**Supplied passage:**
>>>>

For many of us, this is the first time that we’ve been living and breathing and working and surviving in a world this close to catastrophe.

Those who endured the Great Depression, sandwiched between two World Wars, certainly take the cake here, but at least they had the plausible deniability of not seeing it all coming.  The war just arrived to them in newspapers, upon which no dissenting voices could comment en masse and in real time.

Now that we’re living in an interconnected and virtually privacy-less society, we can watch the slow moving asteroid that is World War III grinding toward us; its trajectory and acceleration moving ever so slightly some authoritarian nation pulls the trigger on some bold international maneuver.

This smothering anxiety has many of us wondering whether or not the end, the actual “the end”, is right around the corner thanks to Russia’s fatalist fetish for nuclear weapons.

This week, the Kremlin got a taste of their own medicine, as Russian citizens found themselves living through a hoax nightmare. 

People living in the east of Russia have once again been targeted in a television and radio hack, apparently suggesting they had been subject to a nuclear attack.

It is the third time media stations in the country have broadcast hoax warnings in just over two weeks.

On February 22, a fake civil defence siren said an ‘air raid alert’ was in effect, while another on February 28 said there was a ‘missile threat’.

The more recent warning was downright terrifying.

Today’s message, however, included a chilling new detail – an instruction for those listening to ‘take potassium iodide pills’, which are typically used in radiation emergencies.

Those watching television saw a map of Russia gradually turning red from west to east, as a voice said: ‘There was a strike. Urgently go to a shelter.

‘Seal the premises. Use gas masks of all types. In the absence of gas masks, use cotton-gauze bandages.’

Screens also flashed up with a black and yellow radiation warning sign and a message saying: ‘Everyone immediately to shelter.’

Russia’s repeated nuclear threats have been a near-constant source of tension throughout much of the region and the world at large, giving this terrifying prank a unique gravity all its own.

<<<<

**Provided records:**
>>>>

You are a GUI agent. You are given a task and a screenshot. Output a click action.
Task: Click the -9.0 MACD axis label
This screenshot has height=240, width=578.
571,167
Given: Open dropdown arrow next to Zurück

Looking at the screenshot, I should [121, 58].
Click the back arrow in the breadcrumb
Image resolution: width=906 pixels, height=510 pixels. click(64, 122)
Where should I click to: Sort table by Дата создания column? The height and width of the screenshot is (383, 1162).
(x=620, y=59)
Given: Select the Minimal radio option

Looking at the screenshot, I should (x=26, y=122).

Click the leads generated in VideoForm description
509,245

<<<<
>>>>

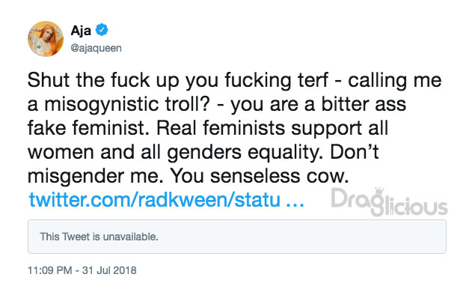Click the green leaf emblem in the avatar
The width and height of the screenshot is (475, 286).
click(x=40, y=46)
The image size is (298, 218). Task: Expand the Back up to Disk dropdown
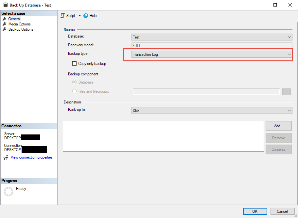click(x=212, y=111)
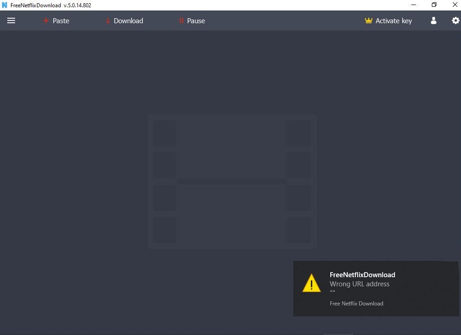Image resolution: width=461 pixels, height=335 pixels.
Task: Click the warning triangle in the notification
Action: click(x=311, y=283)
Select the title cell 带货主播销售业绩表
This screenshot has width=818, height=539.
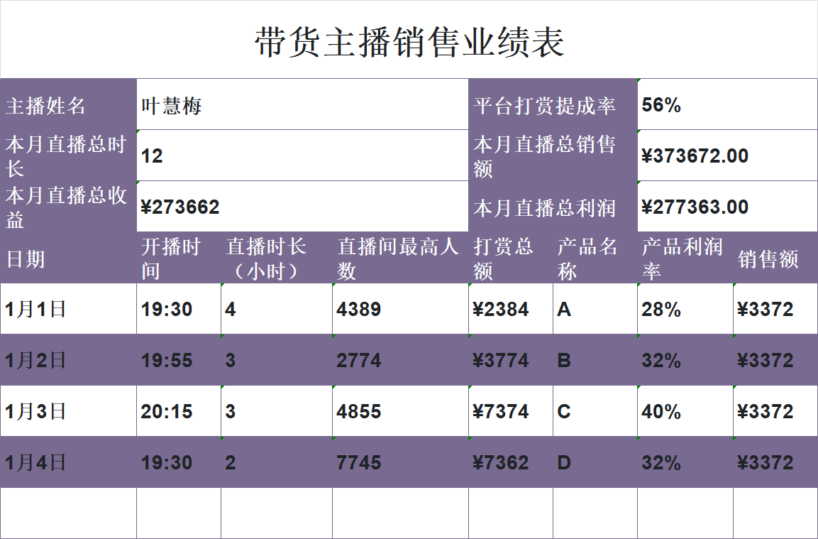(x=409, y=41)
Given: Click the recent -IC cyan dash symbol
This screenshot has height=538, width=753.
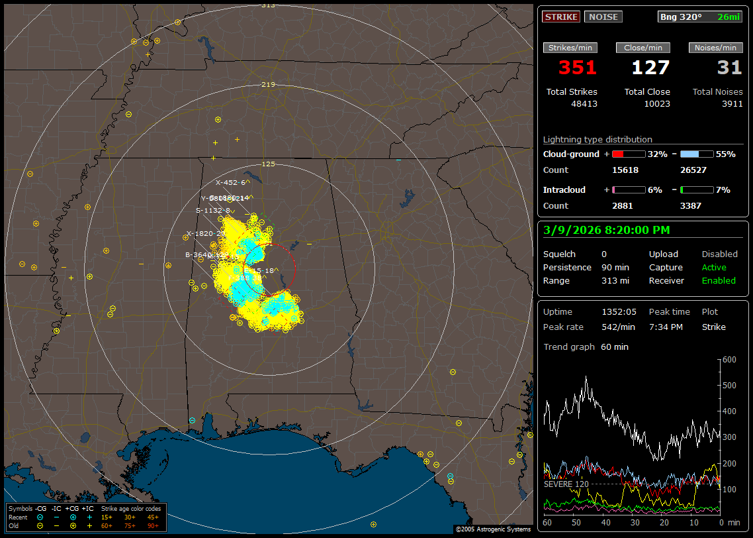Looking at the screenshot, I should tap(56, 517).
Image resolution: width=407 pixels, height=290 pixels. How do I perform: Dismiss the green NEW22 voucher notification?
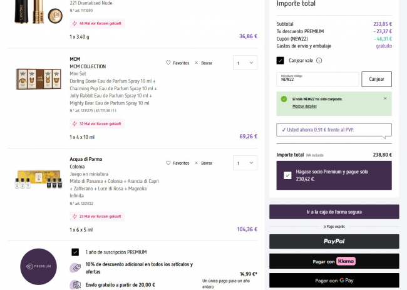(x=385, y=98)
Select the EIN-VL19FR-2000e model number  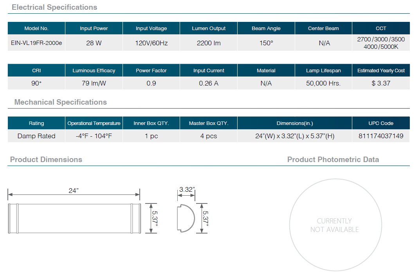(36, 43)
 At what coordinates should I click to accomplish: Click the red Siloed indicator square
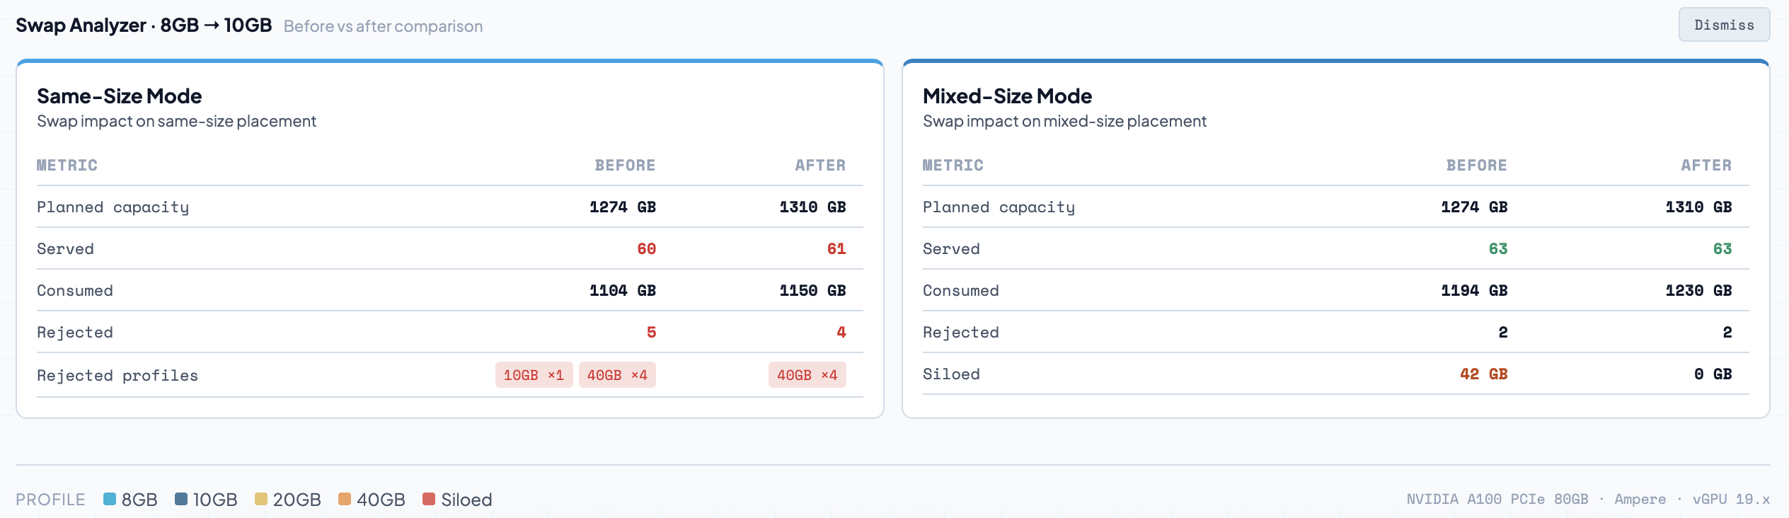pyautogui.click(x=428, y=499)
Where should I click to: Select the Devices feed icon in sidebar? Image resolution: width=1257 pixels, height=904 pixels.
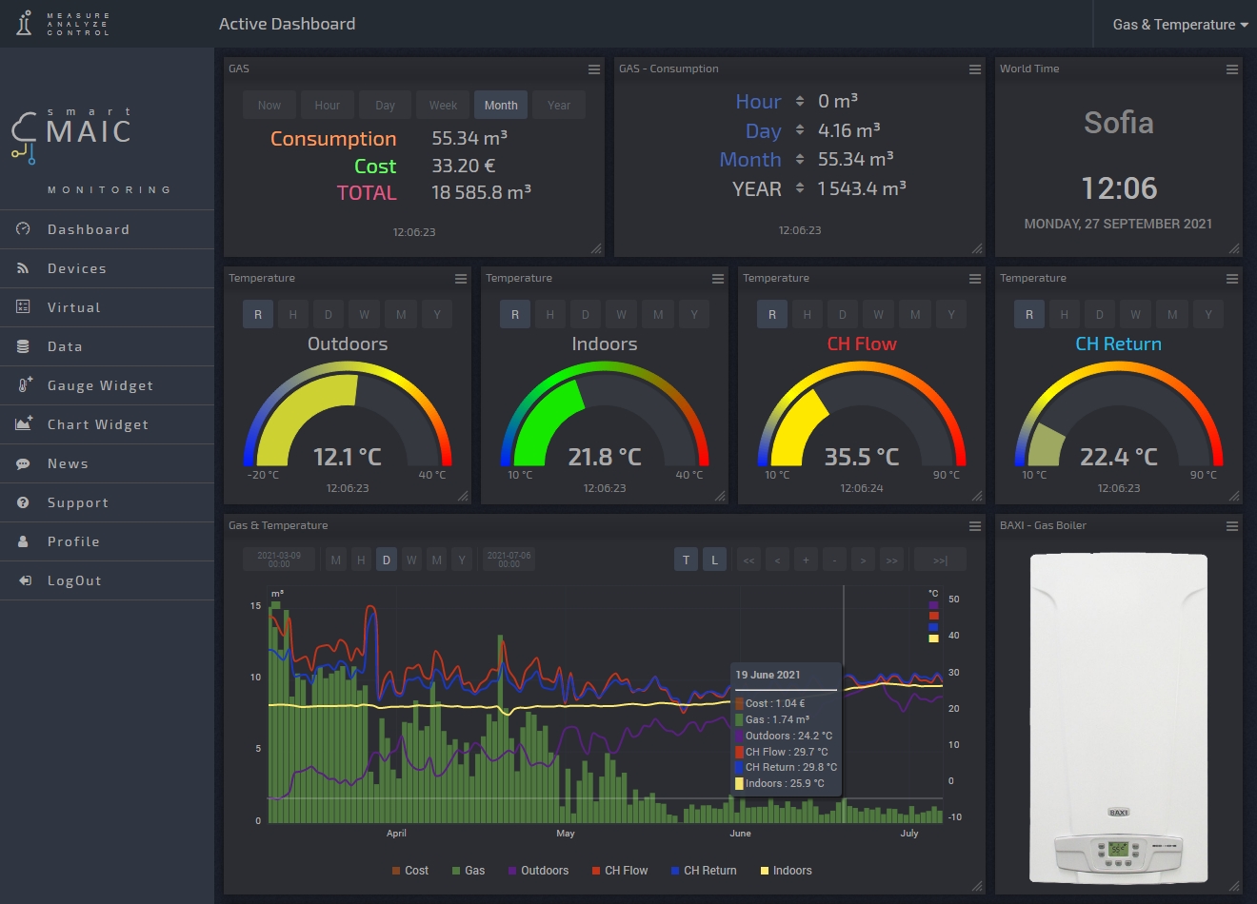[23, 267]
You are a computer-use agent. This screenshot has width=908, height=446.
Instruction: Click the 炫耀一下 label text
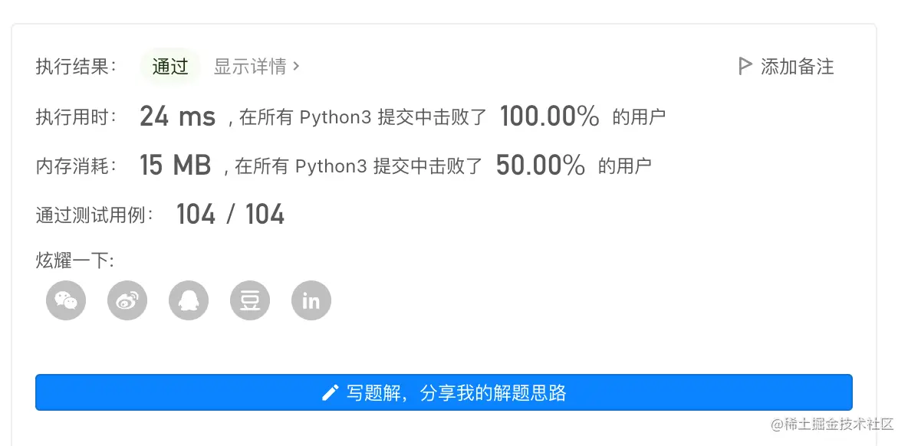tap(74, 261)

<<<<
>>>>

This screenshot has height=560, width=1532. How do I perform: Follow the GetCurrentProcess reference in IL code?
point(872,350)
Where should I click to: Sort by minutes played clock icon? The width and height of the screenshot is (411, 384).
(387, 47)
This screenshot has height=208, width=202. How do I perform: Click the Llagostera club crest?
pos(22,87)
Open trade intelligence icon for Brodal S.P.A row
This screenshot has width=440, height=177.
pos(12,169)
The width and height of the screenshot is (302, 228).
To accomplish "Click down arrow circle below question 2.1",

<<<<

**Work task A:**
Answer from the article on hoax nuclear warnings in Russia:
(i) On what date did a fake civil defence siren say an 'air raid alert' was in effect?
(ii) What pills did the newest message tell listeners to take?
(iii) In which direction did the map of Russia shown on television gradually turn red?
**Work task B:**
From the article on hoax nuclear warnings in Russia, extract the part from "This week, the" to "over two weeks.".

**Written response A:**
(i) February 22
(ii) Potassium iodide pills
(iii) From west to east

**Written response B:**
This week, the Kremlin got a taste of their own medicine, as Russian citizens found themselves living through a hoax nightmare. 

People living in the east of Russia have once again been targeted in a television and radio hack, apparently suggesting they had been subject to a nuclear attack.

It is the third time media stations in the country have broadcast hoax warnings in just over two weeks.